The large wooden door at the top of the spiral staircase opened of its own accord, and I felt Thom move beyond it, up into the large opening. Moonlight filtered through the rounded stone opening, casting confusing shadows on the walls around us. The ancient bell hung from wound rope the size of my arm, dust sprinkling down around it as the rope creaked and moved in the breeze. I followed Thom’s energy pattern and the dust footprints that lined the floor until he came to a stop, our backs to the bell as we looked out on the forest.
“Are you there?” Thom whispered, his reluctance to be heard flushing through me like ice.
“Yes.”
“What do you see?” I fought the urge to command Thom to simply tell me, reminding myself it was not his way, just as commanding people to do my bidding should not be mine .
I scanned the trees in front of us at his request, the dark shapes of the trees barely visible amongst the black mass of nature. I looked above them in hopes of finding what he was talking about before returning to the trees, a bright light having caught my attention.
The yellow-gold flickers of a fire were nestled between the trees, casting a shadow through the dark stumps and making long bright fingers amongst the strips of black. Several bodies cut off the light as they moved around it, making the intimidating shadows flicker and move.
I watched the light for a moment, trying to make sense of it in a non-territorial way before another light flickered through the trees. One after another they appeared, disappeared, and re-appeared as bodies and objects moved in front of them, cutting off the light that reached my eyes.
My heart thumped heavily in my chest as I watched the lights flicker, the magical pulses going on and off. The magical current I had felt before washed over me again, the strength of it tingling up my spine. My muscles tensed as I focused on it, my eyes narrowed at the lights before me. The magical flow wasn’t one I recognized. The concentrated nature of the icy flow made it clear it was from more than a dozen of the same species, Trpaslíks.
I couldn’t help the wicked smile that spread across my face, the pulse of my magic as it alerted me to its wish for battle. I knew it had been foolish to give Ovailia our real location after her eyes had shaded over and her lies had given her away. But I had no choice; I wanted Ryland. Now, that want had turned into a need.
Unfortunately, that need was going to trigger the beginning of the war. I had foolishly hoped we would have at least a decade, but Edmund was obviously a very impatient man.
“How many camps?” I asked, making sure to keep my voice low.
“Eight,” Thom began, his frustration seeping into his deadpan voice. “They weren’t there when we first arrived, so they must have come sometime in the last few days.”
I sighed heavily. We hadn’t been keeping as heavy a guard as we should have been. Our first two nights here we had taken turns at watch while the others ate and slept but last night we hadn’t posted one at all.
I watched the lights for a moment more before turning to leave, using my magic to pull Thom behind me. I moved quickly, my steps much louder than they should have been but I was keen to put some distance between the assembling army and us. I separated the pulses that flowed through the air around me, my magic registering exactly what forces lay beyond us.
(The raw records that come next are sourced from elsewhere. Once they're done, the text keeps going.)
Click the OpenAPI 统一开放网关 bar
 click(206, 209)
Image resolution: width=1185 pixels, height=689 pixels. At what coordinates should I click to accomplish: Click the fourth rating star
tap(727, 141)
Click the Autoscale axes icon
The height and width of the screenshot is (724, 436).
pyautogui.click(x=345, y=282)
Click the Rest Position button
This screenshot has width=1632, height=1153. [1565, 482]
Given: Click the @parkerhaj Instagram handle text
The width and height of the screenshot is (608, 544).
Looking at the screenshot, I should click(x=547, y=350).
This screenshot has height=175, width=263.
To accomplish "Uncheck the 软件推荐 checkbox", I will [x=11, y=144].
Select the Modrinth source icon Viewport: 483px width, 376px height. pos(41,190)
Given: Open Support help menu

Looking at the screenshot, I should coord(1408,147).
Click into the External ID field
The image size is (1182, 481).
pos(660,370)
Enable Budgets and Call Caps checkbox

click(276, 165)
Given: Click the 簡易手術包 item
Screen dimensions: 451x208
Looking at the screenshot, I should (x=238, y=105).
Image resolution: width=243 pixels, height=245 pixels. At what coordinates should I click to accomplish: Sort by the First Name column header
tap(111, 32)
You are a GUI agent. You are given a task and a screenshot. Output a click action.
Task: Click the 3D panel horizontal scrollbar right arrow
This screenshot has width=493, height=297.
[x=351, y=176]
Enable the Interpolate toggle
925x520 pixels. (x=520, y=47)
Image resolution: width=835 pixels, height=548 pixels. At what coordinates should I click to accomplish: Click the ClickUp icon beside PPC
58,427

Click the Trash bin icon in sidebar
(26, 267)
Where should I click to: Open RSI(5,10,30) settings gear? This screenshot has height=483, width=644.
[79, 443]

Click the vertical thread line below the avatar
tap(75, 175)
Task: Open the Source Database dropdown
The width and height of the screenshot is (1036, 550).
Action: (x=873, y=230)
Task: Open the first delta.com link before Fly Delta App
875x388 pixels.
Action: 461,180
Two dozen Trpaslíks camped outside the wall of the Abbey, waiting for the chance to strike.
They knew we were here, and no amount of tiptoeing could keep them from pounding down our door when the order was given to attack.
I could feel Thom behind me as I moved, his energy spiking as the anger that I felt brushed onto him and fed his deep rooted anxiety.
The second we moved past the open stretch of rubble, I released my shield, bringing my body back into sight.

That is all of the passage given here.